As a supposed protection against the conditions which had caused so many cases of “trench feet” some bureau expert over in England had a supply of rubber boots forwarded to us. I have seen many things which were useless supplied to soldiers but never anything to equal these boots. They were so loose and clumsy that they materially interfered with the action of walking and they were just of a height to be entirely submerged in the trench mud, leaving the wearer with an individual and separate bucketful of the stuff to lift with each foot. I heard many a pair wished on the Kaiser’s feet. Big ladles with long handles also were distributed among us to be used in scraping out the water from the trenches, and each of us took our turn in acting as “chef,” that is, ladling the water out behind the trench wall. Occasionally where a fellow, slow in throwing it over, would hold the ladle up a few seconds too long—ping!—a bullet would go through it. If we wanted to sit down the only thing we could do was to place our packs and equipment on the fire-step and sit on them.
Our position was somewhat lower than that of the Germans, as they occupied a sort of ridge. For days and nights at a time we did nothing but wait, with an occasional raiding party or artillery encounter, with now and again a heavy bombardment, to break the tedium.

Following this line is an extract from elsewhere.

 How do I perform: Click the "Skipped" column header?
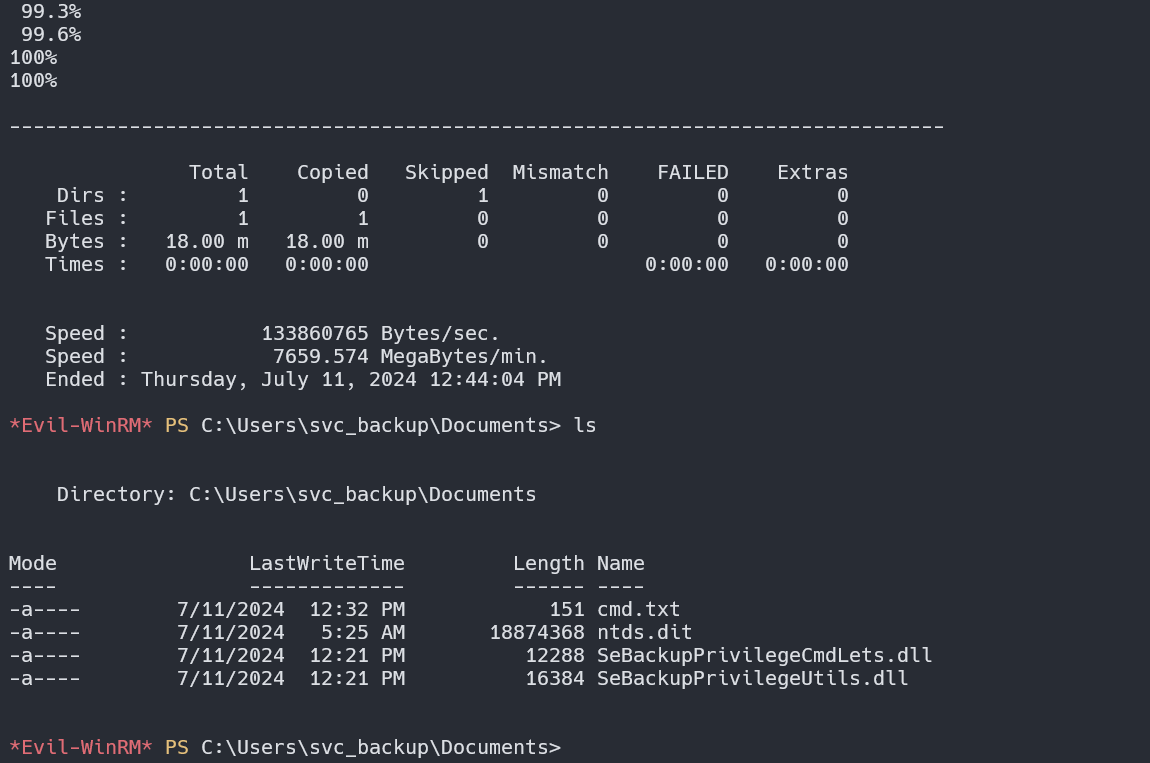pyautogui.click(x=446, y=172)
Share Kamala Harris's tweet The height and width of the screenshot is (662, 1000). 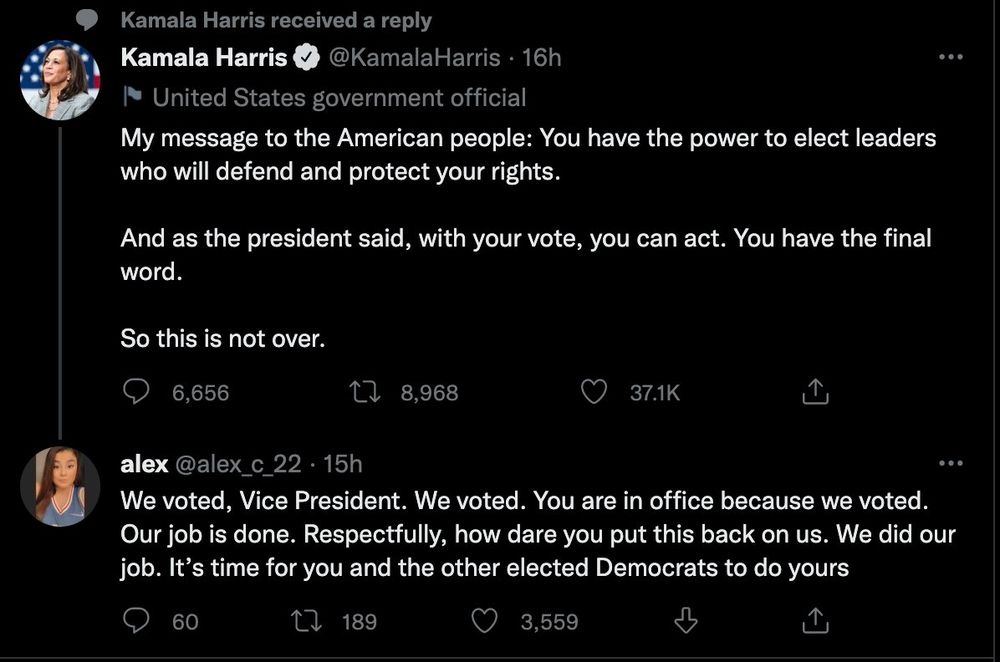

We were sitting around in the mud one day when, all of a sudden, a heavy rifle and machine-gun fire swept along our trench. Then we heard a dull muffled roar as if some tremendous weight, padded heavily with bales of cotton, had fallen a great height. That is the only way I can describe the sound. Instantly, I wondered what had happened. I do not suppose it was a second later before I knew, but it seemed as if it were a full minute. The earth seemed to rock. There was a swashing, hissing noise. Mud, water, and stones poured down all around us. Muddy water cascaded into our trench. Clambering out of it and through a storm of bullets, we made for our reserve trench. Many of our men fell in the act of fleeing for shelter. This was the result of the Germans having dammed up their own trench which was filled with water, and dug tunnels in our direction as far as they possibly could without our being aware of it. They opened the dams just after commencing the firing. Their intention was to catch with the fire those that escaped drowning, and thus annihilate us, so that they could break through our lines at this point. No doubt it was a clever ruse, but—it did not work.